Kathy Acker
Novelist, essayist, and performance artist Kathy Acker was born and raised in New York City. She was educated at Brandeis University and the University of California at San Diego, where she earned her BA.
Black Mountain poet Charles Olson and novelist William S. Burroughs were great influences on Acker. She is also linked to the New Narrative movement initiated in the late 1970s by writers Robert Glück and Bruce Boone in San Francisco. New Narrative sought to genuinely portray personal experiences and embraced a nuanced, authentic storytelling approach, rejecting absolute objectivity and fluidity in text meanings.

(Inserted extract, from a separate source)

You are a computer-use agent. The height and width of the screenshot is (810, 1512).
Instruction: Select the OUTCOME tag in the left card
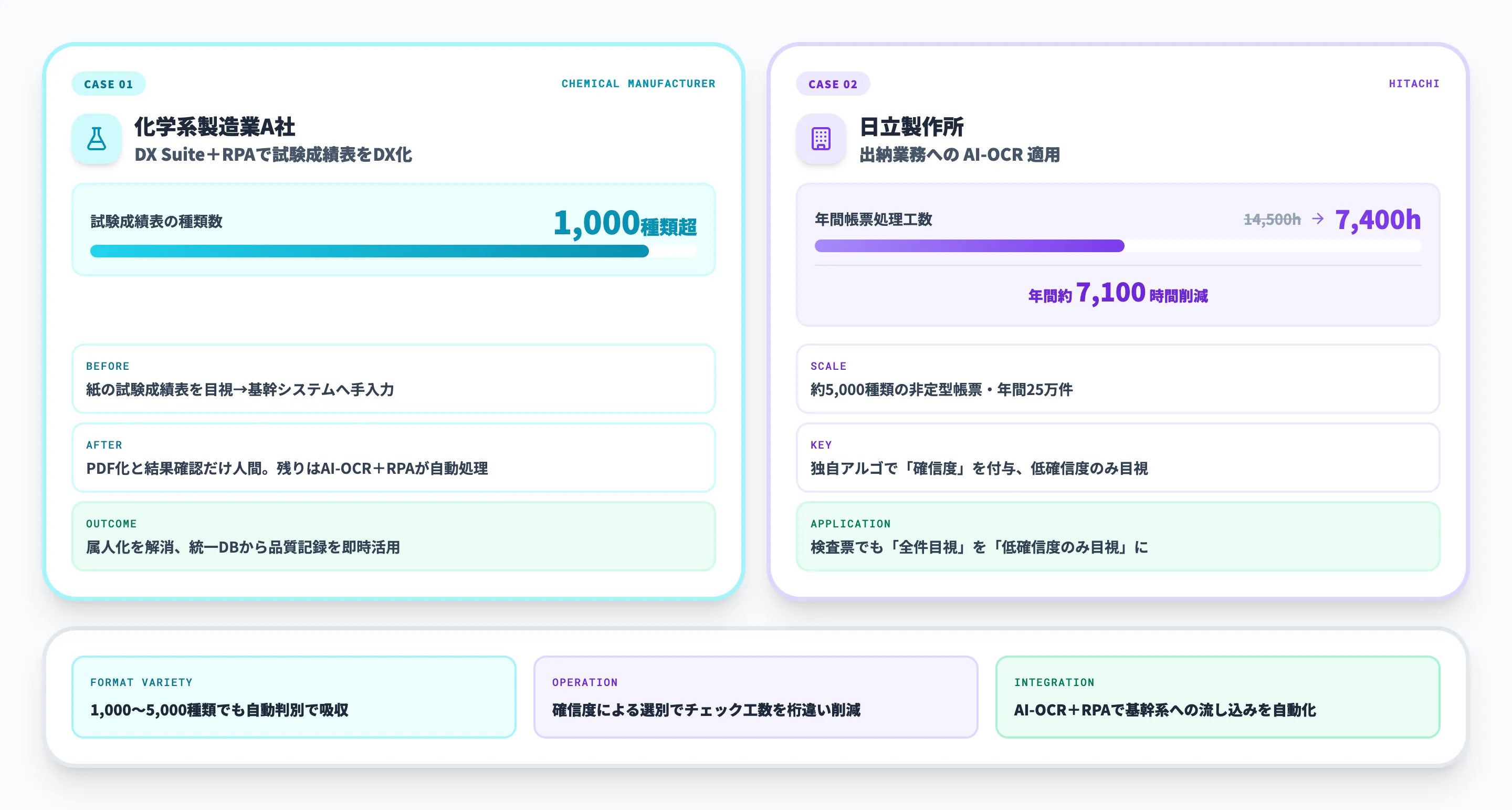[110, 523]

Acker composed genre-crossing work in which she frequently appropriated, reshaped, interrupted, and modified other texts to explore the intersections of sex, power dynamics, and the intricacies of language. In a 2014 article on Acker for The Believer, Chris Kraus stated that
Her appropriating compositional style prefigures the oft-debated narrative strategies of writers whose recent novels are littered with emails, transcribed conversations, text messages, found conversations, and diary entries (as if a disjunctive narrative style had never been used before the advent of digital media). ... Acker’s compositional strategies enact a more intimate space between writer and reader than most conventional narratives do, because they’re so consciously, willfully performed for an audience.

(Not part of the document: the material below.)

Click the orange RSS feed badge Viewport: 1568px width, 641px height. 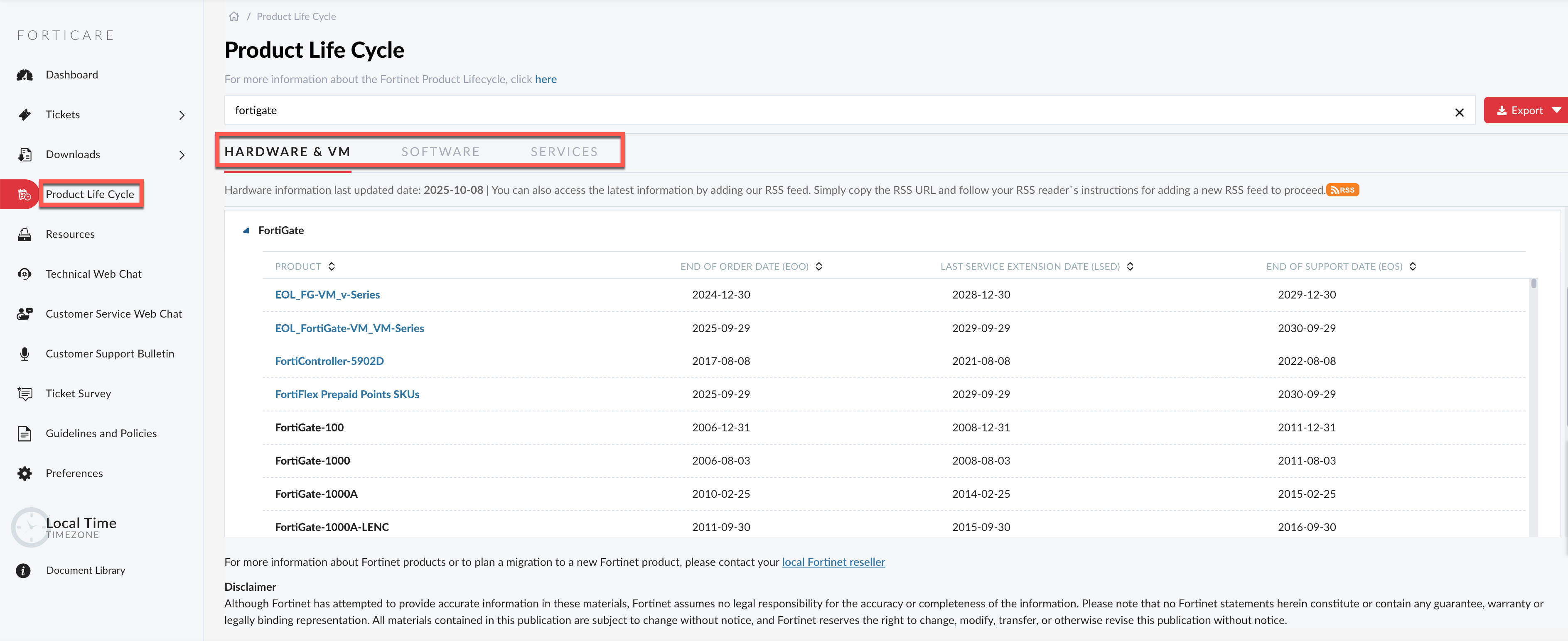(x=1342, y=190)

Acker’s work includes 10 novels, notably The Childlike Life of the Black Tarantula (Viper’s Tongue Books, 1975), Blood and Guts in High School (Grove Press, 1978), My Mother: Demonology (Grove Press, 1993), and Pussy, King of the Pirates (Grove Press, 1996). Her versatile artistry is also reflected in the 1985 opera libretto The Birth of the Poet, which was performed in collaboration with composer Peter Gordon at the Brooklyn Academy of Music, and the screenplay for the 1983 film Variety, directed by Bette Gordon. The Birth of the Poet was later published in Acker’s book Eurydice in the Underworld (Arcadia Books, 1998).

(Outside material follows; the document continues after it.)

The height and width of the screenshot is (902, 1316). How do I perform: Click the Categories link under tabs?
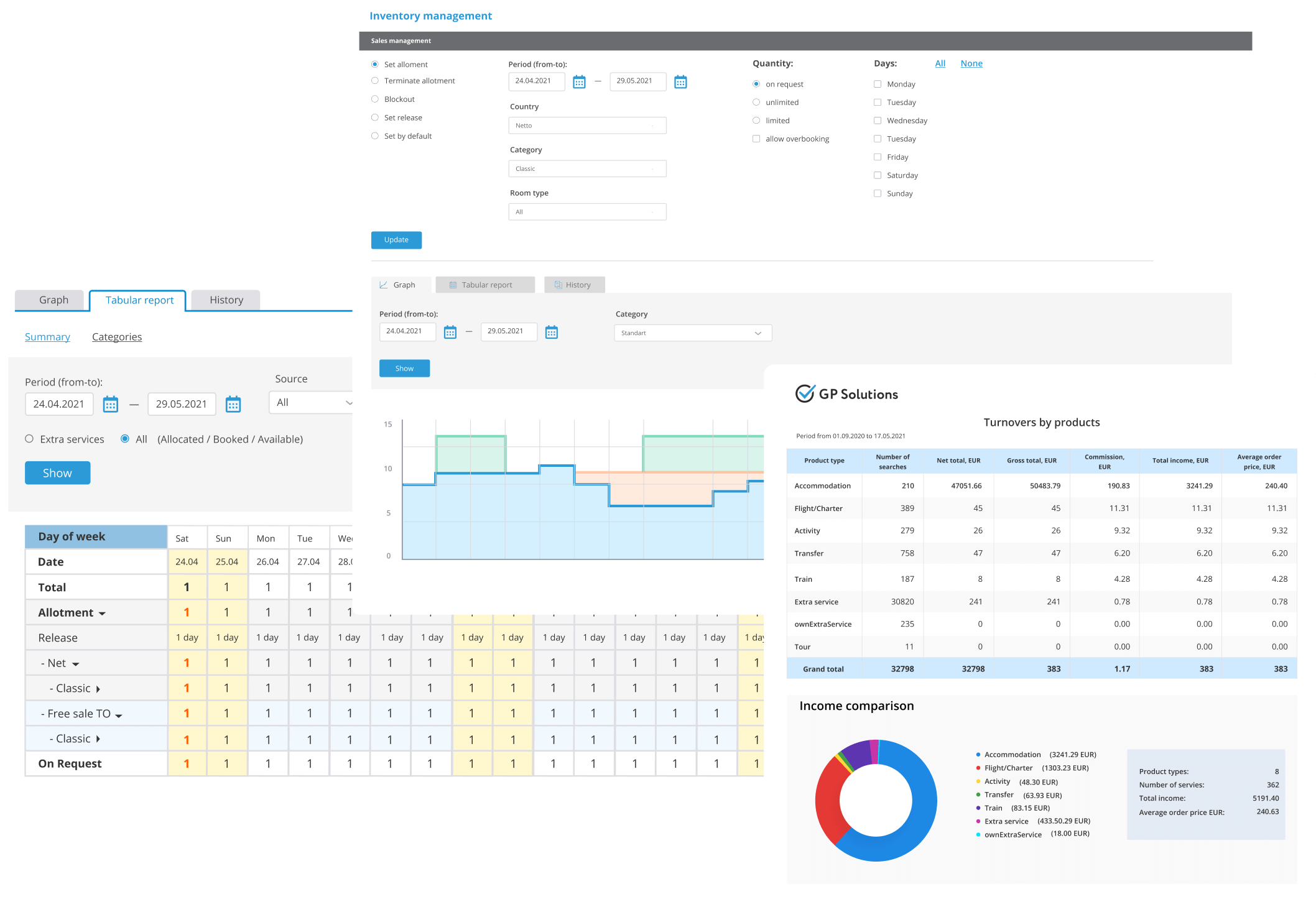117,337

Another notable collaboration was the 1974 video Blue Tape with artist Alan Sondheim. Acker’s work I’m Very Into You: Correspondence 1995–1996 (Semiotext(e), 2015) offers readers a deep dive into the email exchanges between Acker and media theorist McKenzie Wark over a span of 17 days in the winter of 1995–1996.
Acker died of cancer in 1997. The David M. Rubenstein Rare Book & Manuscript Library at Duke University holds a selection of her papers.